If you observe the above example, we created a class called Student with different properties and in Main() method, we created anonymous type object in LINQ Select query expression to return only the required fields in result set.

 

When we execute the above example, we will get the result like as shown below.

 

C# Anonymous Types with LINQ Query Example Result

 

In c#, while creating anonymous type object we must need to provide the name for a property that is being initialized with an expression. In case, if we don’t specify the field names in LINQ Select query expression while creating an anonymous type, then the compiler will automatically consider the same name as the property being used to initialize them like as shown below.

 

var result = from s in sInfo

                   select new { s.Name, s.Marks };

foreach (var item in result)

{

Console.WriteLine("Name: {0}, Marks: {1}", item.Name, item.Marks);

}

 To learn more about LINQ query expressions, refer LINQ Tutorial.

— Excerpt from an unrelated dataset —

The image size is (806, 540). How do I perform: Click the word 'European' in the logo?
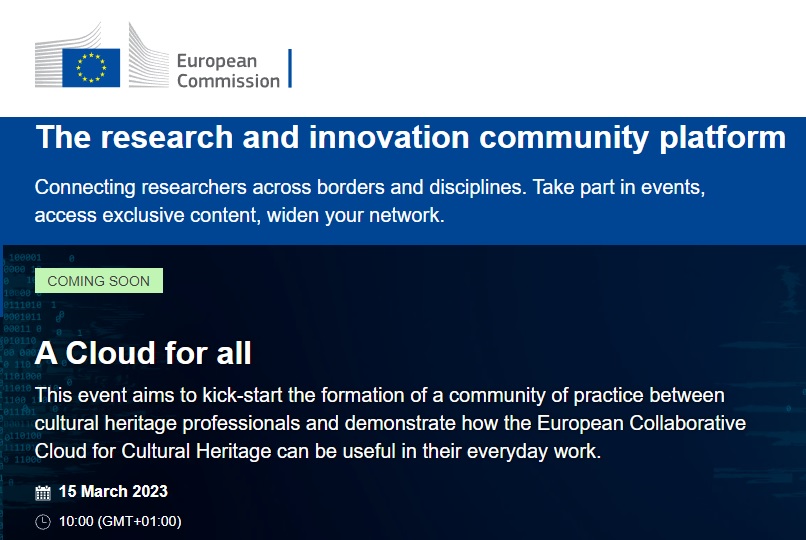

C# Anonymous Type Overview

Following are the important points which we need to remember about anonymous type in c#.

 

  • In c#, anonymous types are useful to create an object that contains a set of read-only properties without specifying its type using the new keyword.
  • In an anonymous type, the expression that is used to initialize a property cannot be null.
  • The reference of anonymous types can be held by implicitly typed variable var.
  • The access scope of the anonymous type is limited to the method where it has defined.
  • In c#, anonymous types are mostly useful in Select clause of LINQ query expressions.